----- MATERIAL SUPPLIED
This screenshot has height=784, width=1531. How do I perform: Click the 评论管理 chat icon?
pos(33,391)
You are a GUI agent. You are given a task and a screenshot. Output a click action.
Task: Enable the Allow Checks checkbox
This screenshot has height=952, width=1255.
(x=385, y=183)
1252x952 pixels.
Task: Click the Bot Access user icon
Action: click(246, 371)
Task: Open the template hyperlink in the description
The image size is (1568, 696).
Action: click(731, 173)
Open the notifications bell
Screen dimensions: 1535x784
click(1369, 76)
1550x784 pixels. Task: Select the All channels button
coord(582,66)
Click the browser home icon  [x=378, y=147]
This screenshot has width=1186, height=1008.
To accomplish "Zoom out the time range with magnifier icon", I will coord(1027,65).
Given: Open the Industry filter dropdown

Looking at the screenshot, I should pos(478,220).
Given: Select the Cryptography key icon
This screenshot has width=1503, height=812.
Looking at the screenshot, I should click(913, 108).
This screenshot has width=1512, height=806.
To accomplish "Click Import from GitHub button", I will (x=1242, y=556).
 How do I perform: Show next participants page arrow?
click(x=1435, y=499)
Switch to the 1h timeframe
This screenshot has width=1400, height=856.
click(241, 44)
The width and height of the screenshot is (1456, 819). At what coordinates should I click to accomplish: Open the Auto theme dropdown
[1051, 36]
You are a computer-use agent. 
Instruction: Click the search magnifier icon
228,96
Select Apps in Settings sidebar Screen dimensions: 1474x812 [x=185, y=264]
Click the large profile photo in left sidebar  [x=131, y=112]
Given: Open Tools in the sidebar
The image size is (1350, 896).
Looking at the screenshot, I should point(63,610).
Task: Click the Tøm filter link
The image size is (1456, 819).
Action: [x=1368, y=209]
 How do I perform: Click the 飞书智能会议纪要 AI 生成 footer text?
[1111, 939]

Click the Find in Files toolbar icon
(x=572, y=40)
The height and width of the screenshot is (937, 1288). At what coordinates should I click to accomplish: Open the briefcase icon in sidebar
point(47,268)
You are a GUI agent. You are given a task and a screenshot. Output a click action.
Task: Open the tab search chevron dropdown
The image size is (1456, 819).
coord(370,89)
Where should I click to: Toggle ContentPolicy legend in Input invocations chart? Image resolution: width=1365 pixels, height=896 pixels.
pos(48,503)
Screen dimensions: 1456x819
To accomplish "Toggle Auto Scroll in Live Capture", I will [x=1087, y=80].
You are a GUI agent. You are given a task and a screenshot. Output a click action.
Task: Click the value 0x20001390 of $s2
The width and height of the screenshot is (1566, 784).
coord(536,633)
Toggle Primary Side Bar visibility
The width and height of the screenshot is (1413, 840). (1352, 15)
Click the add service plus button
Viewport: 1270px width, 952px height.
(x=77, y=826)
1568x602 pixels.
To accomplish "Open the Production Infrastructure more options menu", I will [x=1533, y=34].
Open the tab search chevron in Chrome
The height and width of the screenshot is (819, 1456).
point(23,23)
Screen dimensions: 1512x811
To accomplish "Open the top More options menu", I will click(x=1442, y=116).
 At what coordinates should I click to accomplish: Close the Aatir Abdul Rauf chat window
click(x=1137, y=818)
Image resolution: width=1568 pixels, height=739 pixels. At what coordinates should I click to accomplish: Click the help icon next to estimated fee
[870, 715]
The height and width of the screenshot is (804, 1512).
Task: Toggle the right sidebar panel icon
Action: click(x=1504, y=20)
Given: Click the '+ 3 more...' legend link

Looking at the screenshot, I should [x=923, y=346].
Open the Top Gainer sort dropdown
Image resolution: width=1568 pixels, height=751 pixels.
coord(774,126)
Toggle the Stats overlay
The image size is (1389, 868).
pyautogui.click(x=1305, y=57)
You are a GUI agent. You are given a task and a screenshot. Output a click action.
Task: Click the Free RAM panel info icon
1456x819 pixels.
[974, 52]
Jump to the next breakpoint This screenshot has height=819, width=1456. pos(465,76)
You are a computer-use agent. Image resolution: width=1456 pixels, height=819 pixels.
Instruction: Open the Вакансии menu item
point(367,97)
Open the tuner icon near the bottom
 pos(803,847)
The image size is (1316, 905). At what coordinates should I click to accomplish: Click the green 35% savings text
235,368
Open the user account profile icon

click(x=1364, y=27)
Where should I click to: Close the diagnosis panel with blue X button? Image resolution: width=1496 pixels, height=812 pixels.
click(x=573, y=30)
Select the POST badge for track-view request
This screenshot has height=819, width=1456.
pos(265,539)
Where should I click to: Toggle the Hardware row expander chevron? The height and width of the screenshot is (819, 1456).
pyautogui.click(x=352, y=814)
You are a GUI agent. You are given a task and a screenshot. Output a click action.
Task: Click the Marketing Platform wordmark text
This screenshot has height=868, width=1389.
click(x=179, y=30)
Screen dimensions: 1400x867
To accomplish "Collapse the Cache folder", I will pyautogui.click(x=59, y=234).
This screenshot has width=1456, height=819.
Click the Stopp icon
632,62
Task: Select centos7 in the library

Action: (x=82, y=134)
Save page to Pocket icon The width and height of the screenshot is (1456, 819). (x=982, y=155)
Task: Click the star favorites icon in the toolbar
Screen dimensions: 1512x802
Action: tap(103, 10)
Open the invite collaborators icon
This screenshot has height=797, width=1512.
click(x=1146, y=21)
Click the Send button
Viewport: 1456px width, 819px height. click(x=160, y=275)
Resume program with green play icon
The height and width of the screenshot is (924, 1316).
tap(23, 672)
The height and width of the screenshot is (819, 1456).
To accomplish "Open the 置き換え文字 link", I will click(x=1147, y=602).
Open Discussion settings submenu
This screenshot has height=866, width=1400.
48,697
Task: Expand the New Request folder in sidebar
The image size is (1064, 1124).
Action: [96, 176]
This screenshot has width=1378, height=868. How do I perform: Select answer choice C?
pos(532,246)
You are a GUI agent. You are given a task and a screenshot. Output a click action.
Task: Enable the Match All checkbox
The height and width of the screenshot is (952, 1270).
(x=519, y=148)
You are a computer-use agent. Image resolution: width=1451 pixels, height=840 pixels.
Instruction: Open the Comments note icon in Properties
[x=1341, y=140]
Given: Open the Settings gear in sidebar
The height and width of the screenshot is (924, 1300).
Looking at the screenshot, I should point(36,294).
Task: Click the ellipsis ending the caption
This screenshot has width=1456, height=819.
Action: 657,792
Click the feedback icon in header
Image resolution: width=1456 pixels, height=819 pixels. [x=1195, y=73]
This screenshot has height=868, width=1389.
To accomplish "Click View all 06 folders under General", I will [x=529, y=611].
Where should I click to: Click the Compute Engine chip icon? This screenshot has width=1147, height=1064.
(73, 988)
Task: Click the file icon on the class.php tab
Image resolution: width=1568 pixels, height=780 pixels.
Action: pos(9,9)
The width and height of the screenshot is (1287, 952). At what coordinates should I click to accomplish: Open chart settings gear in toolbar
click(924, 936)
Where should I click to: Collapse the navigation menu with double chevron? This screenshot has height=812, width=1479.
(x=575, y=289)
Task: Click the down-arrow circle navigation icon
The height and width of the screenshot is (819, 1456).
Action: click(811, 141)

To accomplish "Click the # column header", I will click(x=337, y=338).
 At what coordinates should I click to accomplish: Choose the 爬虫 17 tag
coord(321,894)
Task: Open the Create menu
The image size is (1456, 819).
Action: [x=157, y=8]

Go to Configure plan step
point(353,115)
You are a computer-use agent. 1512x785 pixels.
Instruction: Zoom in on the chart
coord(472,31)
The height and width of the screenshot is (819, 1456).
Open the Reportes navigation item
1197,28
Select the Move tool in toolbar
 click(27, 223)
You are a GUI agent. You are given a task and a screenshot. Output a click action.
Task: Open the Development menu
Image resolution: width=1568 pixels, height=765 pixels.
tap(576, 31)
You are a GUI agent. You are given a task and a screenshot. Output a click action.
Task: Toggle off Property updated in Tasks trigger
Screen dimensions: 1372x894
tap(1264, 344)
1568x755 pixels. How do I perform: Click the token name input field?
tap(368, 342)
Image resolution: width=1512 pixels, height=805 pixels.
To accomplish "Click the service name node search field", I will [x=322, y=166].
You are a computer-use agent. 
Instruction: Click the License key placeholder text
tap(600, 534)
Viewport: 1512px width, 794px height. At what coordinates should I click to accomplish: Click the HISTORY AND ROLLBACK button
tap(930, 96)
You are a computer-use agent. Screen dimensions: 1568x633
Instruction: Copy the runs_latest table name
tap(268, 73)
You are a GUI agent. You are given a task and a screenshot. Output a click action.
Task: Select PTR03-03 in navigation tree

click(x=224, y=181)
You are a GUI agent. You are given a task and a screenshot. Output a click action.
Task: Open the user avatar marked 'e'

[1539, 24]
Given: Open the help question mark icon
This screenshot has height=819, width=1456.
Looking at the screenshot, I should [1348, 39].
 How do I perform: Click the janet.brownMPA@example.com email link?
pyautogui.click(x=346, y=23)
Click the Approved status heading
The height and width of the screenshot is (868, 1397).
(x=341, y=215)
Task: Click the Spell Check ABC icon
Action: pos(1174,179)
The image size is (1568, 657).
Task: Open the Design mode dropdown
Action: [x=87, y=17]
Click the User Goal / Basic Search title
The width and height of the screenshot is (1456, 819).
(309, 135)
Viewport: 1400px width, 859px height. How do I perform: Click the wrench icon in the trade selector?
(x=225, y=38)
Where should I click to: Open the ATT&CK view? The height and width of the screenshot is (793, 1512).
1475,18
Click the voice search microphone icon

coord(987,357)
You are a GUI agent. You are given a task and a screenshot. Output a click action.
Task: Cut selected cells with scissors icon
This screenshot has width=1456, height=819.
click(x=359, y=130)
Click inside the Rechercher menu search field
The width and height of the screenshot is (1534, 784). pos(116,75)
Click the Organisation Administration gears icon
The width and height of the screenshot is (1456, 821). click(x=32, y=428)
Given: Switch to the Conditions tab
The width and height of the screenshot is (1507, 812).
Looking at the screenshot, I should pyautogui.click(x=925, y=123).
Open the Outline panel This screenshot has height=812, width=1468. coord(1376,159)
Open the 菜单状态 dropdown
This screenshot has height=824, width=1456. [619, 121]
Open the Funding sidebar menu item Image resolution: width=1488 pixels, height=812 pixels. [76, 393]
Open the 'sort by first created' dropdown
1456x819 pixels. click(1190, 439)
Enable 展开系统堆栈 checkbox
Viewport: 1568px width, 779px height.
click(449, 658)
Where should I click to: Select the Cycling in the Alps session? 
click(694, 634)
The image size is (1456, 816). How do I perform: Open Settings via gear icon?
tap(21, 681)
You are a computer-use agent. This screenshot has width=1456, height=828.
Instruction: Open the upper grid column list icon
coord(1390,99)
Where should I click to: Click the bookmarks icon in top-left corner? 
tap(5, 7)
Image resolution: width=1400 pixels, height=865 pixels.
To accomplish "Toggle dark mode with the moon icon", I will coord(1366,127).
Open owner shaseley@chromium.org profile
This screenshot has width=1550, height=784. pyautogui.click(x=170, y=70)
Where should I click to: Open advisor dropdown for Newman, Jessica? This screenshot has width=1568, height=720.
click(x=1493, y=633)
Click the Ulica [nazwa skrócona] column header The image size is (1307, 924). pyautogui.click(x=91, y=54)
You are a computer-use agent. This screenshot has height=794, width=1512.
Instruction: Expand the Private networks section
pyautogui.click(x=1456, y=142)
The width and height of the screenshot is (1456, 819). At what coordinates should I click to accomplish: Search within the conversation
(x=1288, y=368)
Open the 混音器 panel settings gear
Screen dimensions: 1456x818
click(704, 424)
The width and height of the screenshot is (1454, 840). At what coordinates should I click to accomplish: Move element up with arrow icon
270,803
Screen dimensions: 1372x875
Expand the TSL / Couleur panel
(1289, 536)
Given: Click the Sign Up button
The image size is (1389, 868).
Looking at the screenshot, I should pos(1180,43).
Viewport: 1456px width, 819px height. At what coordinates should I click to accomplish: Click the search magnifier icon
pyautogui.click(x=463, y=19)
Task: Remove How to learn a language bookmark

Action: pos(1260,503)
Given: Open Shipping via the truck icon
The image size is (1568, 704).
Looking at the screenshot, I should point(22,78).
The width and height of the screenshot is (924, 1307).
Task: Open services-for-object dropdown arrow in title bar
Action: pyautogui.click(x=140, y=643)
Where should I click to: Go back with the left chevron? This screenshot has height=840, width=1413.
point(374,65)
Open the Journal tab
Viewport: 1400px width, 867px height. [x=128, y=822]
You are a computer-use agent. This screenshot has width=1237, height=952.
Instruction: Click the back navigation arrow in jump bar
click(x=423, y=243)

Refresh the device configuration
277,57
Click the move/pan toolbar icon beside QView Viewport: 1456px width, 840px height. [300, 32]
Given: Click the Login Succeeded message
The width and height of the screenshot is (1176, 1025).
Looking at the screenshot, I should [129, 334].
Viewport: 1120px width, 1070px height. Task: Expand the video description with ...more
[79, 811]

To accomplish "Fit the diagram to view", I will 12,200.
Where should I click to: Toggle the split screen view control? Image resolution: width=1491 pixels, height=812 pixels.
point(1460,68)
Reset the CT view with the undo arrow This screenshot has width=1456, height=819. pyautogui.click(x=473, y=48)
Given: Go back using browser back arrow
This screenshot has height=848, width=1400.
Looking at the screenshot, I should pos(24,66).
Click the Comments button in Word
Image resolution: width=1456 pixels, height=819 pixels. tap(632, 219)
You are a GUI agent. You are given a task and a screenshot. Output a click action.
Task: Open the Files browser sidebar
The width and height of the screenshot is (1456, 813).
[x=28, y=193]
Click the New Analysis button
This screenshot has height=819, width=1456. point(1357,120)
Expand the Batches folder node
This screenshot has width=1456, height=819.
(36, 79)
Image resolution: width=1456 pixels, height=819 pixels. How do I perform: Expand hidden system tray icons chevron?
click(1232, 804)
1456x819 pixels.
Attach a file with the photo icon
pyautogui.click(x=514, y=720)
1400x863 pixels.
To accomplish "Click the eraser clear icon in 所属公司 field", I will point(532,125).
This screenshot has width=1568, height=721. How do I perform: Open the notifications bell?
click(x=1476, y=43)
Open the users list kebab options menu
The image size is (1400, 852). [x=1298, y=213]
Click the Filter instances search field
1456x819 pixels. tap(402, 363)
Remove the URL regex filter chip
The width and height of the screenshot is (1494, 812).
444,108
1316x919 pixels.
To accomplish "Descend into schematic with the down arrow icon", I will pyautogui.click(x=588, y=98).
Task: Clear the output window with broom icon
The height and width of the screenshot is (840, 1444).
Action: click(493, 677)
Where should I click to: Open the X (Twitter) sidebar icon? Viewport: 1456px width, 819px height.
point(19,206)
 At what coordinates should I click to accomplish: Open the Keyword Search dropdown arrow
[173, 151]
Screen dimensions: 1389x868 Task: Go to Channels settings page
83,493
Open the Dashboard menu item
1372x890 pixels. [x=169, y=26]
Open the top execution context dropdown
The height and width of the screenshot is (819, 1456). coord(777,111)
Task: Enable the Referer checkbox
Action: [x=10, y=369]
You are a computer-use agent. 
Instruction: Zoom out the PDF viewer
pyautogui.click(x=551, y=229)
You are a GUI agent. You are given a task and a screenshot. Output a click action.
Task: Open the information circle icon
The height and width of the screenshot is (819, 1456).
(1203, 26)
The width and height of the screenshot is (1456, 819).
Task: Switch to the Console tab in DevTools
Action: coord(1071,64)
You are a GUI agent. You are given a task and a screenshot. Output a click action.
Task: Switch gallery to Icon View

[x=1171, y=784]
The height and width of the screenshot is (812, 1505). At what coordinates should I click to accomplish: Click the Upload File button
----------
- [ABOUT THIS EXERCISE] Count the lines of the material that include the word "circle", then report only the total.

- [EXPECTED ANSWER] 2